Task description: From the records below, please repeat exactly the line that has "Ok (1062, 2191)", the line that has "C2 Proficiency (132) (1101, 2153)", and every line between them, and nothing else.

Material for this task: Begin

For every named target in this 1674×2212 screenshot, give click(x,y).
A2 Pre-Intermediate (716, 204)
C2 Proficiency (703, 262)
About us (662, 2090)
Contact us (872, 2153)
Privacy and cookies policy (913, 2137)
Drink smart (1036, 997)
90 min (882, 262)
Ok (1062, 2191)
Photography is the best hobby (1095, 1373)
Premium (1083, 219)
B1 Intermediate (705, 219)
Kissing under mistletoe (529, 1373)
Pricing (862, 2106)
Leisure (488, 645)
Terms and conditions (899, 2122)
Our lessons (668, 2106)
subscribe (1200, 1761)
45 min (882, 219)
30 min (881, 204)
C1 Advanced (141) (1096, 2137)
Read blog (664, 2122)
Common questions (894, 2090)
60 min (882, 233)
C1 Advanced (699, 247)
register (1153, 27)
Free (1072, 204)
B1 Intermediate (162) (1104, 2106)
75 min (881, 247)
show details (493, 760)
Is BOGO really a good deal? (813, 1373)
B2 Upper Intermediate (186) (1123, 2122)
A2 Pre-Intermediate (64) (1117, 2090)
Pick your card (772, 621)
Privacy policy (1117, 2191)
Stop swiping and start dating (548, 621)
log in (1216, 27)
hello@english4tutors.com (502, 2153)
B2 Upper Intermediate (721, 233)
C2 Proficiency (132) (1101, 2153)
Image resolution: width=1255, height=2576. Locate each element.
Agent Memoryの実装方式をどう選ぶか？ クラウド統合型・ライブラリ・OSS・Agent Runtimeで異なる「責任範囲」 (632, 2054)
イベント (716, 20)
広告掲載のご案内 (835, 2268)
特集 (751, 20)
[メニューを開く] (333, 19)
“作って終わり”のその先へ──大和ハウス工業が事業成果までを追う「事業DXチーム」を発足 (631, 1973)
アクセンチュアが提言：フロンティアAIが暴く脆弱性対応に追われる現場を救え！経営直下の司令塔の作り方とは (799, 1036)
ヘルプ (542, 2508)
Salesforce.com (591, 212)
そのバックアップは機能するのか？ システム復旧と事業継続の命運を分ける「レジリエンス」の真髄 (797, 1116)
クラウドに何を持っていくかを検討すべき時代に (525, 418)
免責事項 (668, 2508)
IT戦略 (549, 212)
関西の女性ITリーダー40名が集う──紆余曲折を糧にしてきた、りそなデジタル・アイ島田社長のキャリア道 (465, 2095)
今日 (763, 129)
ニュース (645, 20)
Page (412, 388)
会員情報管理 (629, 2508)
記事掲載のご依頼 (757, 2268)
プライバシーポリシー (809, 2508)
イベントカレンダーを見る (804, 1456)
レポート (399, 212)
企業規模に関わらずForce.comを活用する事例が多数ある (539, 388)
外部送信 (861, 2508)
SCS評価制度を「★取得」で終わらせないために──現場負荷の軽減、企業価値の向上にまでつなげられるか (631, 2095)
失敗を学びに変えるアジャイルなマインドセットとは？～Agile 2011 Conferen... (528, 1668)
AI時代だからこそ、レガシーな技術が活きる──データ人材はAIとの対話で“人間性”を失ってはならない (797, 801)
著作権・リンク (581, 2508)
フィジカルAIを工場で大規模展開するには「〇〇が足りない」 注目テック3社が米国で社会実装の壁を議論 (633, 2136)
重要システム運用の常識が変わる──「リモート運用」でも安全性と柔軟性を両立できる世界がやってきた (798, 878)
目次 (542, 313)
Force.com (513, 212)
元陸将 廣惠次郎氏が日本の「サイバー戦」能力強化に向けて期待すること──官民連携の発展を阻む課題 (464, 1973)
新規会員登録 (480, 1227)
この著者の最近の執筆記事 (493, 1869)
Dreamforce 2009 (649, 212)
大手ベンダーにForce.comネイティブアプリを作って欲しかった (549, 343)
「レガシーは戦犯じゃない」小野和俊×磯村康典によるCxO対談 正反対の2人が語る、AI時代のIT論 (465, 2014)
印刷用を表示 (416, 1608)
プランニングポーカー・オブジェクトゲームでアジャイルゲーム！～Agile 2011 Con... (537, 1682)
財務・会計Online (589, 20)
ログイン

Material for this task: End

Exercise answer:
Ok (1062, 2191)
Photography is the best hobby (1095, 1373)
Premium (1083, 219)
B1 Intermediate (705, 219)
Kissing under mistletoe (529, 1373)
Pricing (862, 2106)
Leisure (488, 645)
Terms and conditions (899, 2122)
Our lessons (668, 2106)
subscribe (1200, 1761)
45 min (882, 219)
30 min (881, 204)
C1 Advanced (141) (1096, 2137)
Read blog (664, 2122)
Common questions (894, 2090)
60 min (882, 233)
C1 Advanced (699, 247)
register (1153, 27)
Free (1072, 204)
B1 Intermediate (162) (1104, 2106)
75 min (881, 247)
show details (493, 760)
Is BOGO really a good deal? (813, 1373)
B2 Upper Intermediate (186) (1123, 2122)
A2 Pre-Intermediate (64) (1117, 2090)
Pick your card (772, 621)
Privacy policy (1117, 2191)
Stop swiping and start dating (548, 621)
log in (1216, 27)
hello@english4tutors.com (502, 2153)
B2 Upper Intermediate (721, 233)
C2 Proficiency (132) (1101, 2153)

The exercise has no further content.